> _Goal of the exercise_: Could you copy the material from its first line through the line containing "[x=615, y=166]", requests included, and multiply every coordinate in the answers by 1.9, rounding each to a whole number with halves rounded up? Leave all other numbers unchanged.

> _Listing_:
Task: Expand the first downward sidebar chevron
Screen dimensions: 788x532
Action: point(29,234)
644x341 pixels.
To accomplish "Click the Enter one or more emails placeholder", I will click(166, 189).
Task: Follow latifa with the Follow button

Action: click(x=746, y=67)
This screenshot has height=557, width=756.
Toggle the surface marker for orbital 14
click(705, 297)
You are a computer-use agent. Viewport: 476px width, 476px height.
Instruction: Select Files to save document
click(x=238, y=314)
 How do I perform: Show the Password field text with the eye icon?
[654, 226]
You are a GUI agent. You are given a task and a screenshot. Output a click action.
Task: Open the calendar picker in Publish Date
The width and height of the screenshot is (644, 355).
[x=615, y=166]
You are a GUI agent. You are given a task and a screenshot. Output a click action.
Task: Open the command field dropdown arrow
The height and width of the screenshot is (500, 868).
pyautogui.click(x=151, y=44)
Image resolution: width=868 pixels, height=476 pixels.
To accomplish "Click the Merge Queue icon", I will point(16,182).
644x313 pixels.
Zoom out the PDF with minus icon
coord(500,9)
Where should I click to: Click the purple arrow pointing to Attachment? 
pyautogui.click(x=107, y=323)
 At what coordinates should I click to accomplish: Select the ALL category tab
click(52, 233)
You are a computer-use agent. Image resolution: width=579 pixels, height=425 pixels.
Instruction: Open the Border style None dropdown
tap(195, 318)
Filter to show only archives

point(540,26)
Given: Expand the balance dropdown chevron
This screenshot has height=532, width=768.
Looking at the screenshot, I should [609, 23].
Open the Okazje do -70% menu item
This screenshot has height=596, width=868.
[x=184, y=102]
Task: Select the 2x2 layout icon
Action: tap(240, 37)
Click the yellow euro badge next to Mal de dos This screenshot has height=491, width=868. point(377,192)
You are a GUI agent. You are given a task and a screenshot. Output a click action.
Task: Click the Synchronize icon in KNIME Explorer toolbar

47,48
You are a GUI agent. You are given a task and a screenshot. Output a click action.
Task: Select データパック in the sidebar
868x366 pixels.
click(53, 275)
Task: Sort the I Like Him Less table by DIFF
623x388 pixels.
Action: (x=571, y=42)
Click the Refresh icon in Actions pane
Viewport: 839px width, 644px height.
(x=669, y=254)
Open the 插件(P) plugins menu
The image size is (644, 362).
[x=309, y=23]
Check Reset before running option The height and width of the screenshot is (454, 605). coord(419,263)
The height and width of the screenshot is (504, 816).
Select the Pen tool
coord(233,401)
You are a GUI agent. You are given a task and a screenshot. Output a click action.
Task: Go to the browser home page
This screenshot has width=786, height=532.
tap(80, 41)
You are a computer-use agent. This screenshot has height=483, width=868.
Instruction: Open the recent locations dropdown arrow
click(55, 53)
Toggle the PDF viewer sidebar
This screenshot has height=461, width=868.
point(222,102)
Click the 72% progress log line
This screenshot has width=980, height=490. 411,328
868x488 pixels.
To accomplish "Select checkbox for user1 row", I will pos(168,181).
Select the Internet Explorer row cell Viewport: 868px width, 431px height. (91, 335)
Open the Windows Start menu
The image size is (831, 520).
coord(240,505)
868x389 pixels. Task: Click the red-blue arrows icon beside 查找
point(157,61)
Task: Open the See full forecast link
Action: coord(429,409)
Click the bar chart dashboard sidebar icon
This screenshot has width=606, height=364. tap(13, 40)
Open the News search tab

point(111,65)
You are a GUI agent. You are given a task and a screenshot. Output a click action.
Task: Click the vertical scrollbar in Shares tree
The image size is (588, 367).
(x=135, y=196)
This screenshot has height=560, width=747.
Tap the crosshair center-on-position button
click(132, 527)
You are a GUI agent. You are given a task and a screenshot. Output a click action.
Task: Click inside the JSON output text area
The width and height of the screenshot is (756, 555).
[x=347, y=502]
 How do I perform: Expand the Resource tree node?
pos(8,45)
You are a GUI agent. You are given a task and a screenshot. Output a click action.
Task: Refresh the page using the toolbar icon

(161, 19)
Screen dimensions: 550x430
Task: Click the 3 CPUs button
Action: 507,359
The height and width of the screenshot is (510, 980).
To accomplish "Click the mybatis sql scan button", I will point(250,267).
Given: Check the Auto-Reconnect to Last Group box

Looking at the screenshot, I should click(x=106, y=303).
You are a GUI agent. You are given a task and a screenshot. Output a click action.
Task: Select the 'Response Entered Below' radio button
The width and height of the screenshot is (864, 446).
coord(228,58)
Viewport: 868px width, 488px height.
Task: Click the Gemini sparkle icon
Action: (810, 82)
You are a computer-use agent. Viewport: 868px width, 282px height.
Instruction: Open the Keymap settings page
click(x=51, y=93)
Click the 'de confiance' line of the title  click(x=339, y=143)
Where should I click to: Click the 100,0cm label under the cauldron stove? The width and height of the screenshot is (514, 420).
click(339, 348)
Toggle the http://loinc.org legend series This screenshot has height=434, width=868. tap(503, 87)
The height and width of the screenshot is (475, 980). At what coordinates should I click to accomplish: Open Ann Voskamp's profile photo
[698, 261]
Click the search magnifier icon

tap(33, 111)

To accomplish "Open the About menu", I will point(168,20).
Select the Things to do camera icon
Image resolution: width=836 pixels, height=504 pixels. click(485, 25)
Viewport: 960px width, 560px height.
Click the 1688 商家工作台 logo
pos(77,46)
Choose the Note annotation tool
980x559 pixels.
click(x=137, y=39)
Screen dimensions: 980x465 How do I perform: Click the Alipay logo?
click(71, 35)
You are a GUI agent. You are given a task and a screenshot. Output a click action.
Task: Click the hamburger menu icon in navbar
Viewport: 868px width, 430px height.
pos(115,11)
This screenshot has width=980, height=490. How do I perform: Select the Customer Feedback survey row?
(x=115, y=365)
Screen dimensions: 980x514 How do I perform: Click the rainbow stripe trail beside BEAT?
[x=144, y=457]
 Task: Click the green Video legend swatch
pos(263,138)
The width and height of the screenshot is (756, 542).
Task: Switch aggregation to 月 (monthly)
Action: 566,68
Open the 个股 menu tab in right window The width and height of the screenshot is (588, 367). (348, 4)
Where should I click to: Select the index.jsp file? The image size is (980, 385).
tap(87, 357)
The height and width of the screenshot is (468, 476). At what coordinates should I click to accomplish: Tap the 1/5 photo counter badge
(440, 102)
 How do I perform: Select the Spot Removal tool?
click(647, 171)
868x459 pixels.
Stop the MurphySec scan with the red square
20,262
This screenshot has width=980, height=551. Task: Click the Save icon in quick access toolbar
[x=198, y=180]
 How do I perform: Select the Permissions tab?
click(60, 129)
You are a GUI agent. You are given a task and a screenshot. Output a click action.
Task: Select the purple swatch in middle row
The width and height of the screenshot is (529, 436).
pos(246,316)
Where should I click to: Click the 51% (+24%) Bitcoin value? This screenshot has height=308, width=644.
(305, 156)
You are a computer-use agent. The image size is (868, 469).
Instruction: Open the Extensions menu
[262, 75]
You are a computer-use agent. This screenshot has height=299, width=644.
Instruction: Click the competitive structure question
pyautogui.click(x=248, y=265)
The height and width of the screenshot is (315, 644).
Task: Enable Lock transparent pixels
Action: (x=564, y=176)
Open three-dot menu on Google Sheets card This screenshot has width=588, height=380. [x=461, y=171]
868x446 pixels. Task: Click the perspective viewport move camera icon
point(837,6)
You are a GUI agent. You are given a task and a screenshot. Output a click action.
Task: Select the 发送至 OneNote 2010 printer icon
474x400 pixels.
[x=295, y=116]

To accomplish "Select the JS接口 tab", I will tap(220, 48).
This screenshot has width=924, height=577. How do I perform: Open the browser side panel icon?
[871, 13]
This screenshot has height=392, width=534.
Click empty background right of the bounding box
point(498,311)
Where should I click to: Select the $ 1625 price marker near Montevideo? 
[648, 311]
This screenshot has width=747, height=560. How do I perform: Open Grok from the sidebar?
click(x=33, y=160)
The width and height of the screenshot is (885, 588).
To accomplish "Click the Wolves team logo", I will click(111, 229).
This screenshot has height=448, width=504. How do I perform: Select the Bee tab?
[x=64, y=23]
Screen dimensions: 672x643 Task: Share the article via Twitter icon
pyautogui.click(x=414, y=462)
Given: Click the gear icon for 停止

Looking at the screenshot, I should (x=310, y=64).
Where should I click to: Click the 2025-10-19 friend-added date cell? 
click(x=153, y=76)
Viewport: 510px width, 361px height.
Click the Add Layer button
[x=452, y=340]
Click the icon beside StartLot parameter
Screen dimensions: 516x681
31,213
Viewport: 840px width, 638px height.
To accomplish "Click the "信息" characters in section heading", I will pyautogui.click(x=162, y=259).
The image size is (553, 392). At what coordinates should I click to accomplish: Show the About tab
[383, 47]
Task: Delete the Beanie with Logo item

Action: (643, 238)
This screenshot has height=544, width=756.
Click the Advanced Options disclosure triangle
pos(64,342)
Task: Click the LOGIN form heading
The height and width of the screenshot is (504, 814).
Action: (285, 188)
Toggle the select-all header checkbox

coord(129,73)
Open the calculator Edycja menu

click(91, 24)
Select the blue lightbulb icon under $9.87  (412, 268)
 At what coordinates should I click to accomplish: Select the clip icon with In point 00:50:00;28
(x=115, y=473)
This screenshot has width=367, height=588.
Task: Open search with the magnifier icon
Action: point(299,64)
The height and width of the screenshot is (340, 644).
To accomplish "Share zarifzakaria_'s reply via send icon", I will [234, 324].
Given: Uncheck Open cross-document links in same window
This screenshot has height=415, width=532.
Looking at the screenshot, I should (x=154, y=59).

> _Task solution_:
Task: Expand the first downward sidebar chevron
Screen dimensions: 788x532
Action: point(55,445)
644x341 pixels.
To accomplish "Click the Enter one or more emails placeholder", I will click(315, 359).
Task: Follow latifa with the Follow button

Action: click(x=1417, y=127)
This screenshot has height=557, width=756.
Toggle the surface marker for orbital 14
click(1340, 564)
You are a computer-use agent. Viewport: 476px width, 476px height.
Instruction: Select Files to save document
click(x=452, y=597)
 How do I perform: Show the Password field text with the eye icon?
[1243, 429]
You are a GUI agent. You are given a task and a screenshot. Output a click action.
Task: Open the calendar picker in Publish Date
The width and height of the screenshot is (644, 355).
[x=1169, y=315]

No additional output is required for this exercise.